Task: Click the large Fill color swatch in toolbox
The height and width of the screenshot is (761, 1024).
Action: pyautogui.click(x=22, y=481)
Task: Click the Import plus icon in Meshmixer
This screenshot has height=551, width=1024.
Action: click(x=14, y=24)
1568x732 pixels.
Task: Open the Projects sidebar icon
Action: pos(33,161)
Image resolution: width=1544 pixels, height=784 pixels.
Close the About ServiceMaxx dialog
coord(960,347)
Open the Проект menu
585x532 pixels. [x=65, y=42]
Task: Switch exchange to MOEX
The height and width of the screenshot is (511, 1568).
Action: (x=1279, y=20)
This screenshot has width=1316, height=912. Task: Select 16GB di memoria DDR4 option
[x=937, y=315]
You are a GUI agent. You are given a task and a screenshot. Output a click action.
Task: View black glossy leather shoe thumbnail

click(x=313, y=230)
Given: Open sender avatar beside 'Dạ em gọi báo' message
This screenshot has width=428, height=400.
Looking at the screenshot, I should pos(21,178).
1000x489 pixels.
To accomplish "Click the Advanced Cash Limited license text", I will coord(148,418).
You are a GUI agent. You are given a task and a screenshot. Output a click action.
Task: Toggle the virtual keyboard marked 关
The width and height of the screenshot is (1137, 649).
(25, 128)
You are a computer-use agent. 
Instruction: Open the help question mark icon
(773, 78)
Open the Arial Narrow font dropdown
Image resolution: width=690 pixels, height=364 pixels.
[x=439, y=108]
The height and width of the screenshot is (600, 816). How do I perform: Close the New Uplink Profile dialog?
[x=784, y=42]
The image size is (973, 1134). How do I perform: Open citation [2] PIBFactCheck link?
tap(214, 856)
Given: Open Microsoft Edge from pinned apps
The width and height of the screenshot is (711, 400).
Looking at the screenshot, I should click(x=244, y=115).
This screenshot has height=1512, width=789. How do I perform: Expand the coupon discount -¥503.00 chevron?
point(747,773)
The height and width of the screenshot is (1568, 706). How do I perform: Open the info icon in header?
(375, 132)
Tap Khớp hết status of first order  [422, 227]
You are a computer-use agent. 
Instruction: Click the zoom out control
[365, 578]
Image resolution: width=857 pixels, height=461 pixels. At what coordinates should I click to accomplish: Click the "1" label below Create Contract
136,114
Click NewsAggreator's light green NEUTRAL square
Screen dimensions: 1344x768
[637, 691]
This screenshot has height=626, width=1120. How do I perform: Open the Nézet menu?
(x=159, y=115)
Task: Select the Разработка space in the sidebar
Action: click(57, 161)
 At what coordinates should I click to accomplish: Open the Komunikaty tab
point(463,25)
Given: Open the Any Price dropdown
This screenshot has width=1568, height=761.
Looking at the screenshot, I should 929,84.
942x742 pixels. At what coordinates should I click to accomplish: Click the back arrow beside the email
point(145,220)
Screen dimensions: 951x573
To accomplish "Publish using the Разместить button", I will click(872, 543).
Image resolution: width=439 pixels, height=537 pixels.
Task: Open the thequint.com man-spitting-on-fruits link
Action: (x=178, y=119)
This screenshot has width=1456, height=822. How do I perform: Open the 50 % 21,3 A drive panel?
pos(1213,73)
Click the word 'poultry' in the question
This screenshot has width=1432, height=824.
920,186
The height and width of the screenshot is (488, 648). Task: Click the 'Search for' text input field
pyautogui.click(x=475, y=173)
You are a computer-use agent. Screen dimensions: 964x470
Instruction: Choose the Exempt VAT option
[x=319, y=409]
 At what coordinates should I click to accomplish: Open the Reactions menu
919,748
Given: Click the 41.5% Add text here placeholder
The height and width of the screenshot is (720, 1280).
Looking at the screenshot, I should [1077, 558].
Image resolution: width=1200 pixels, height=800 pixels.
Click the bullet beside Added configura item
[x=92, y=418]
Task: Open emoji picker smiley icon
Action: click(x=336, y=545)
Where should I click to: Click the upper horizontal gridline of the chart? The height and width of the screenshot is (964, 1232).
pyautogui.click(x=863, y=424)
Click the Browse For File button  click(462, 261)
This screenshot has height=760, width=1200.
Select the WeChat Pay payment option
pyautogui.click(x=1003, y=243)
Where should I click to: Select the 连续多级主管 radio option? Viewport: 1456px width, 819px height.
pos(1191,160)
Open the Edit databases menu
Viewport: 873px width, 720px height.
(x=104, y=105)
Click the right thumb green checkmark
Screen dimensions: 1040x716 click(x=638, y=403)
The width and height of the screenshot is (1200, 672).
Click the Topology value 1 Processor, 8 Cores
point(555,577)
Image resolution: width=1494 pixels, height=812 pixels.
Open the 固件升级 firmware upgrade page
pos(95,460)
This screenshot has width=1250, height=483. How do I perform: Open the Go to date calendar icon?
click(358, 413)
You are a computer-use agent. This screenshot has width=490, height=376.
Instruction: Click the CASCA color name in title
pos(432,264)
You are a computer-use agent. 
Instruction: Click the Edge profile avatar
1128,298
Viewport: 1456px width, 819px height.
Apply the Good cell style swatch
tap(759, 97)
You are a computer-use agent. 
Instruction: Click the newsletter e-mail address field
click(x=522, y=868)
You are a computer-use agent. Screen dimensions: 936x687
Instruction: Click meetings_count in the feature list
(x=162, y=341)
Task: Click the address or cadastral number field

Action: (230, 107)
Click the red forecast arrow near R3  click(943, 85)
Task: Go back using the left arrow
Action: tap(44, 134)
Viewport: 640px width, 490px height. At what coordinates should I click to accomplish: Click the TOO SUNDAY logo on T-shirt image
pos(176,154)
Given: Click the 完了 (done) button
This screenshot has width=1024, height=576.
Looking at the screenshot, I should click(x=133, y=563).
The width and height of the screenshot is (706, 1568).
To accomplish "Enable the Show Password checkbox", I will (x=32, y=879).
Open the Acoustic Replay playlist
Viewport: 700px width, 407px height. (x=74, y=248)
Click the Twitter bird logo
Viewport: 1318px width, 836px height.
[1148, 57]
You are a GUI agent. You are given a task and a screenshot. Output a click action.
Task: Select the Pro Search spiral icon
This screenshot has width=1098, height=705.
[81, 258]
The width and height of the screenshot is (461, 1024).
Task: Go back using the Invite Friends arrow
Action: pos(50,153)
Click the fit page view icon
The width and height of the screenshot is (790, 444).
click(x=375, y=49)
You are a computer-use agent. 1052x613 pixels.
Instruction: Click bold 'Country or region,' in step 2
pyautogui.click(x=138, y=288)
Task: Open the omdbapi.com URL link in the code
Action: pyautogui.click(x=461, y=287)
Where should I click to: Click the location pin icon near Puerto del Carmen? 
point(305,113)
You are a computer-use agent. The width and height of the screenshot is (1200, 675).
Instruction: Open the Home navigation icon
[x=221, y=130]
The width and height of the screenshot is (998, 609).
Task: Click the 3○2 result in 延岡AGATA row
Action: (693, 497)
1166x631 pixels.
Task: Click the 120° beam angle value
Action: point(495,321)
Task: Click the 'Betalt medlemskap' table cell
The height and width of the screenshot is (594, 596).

##########

* _Short problem_
Format the items as a Markdown table with columns "Row" and "Line text", from the line containing "The width and height of the screenshot is (706, 1568)." through the last line of the items, inclusive. Number each row and leave out blank lines.

* _Exercise answer_
| Row | Line text |
|---|---|
| 1 | The width and height of the screenshot is (706, 1568). |
| 2 | To accomplish "Enable the Show Password checkbox", I will (x=32, y=879). |
| 3 | Open the Acoustic Replay playlist |
| 4 | Viewport: 700px width, 407px height. (x=74, y=248) |
| 5 | Click the Twitter bird logo |
| 6 | Viewport: 1318px width, 836px height. |
| 7 | [1148, 57] |
| 8 | You are a GUI agent. You are given a task and a screenshot. Output a click action. |
| 9 | Task: Select the Pro Search spiral icon |
| 10 | This screenshot has width=1098, height=705. |
| 11 | [81, 258] |
| 12 | The width and height of the screenshot is (461, 1024). |
| 13 | Task: Go back using the Invite Friends arrow |
| 14 | Action: pos(50,153) |
| 15 | Click the fit page view icon |
| 16 | The width and height of the screenshot is (790, 444). |
| 17 | click(x=375, y=49) |
| 18 | You are a computer-use agent. 1052x613 pixels. |
| 19 | Instruction: Click bold 'Country or region,' in step 2 |
| 20 | pyautogui.click(x=138, y=288) |
| 21 | Task: Open the omdbapi.com URL link in the code |
| 22 | Action: pyautogui.click(x=461, y=287) |
| 23 | Where should I click to: Click the location pin icon near Puerto del Carmen?  |
| 24 | point(305,113) |
| 25 | You are a computer-use agent. The width and height of the screenshot is (1200, 675). |
| 26 | Instruction: Open the Home navigation icon |
| 27 | [x=221, y=130] |
| 28 | The width and height of the screenshot is (998, 609). |
| 29 | Task: Click the 3○2 result in 延岡AGATA row |
| 30 | Action: (693, 497) |
| 31 | 1166x631 pixels. |
| 32 | Task: Click the 120° beam angle value |
| 33 | Action: point(495,321) |
| 34 | Task: Click the 'Betalt medlemskap' table cell |
| 35 | The height and width of the screenshot is (594, 596). |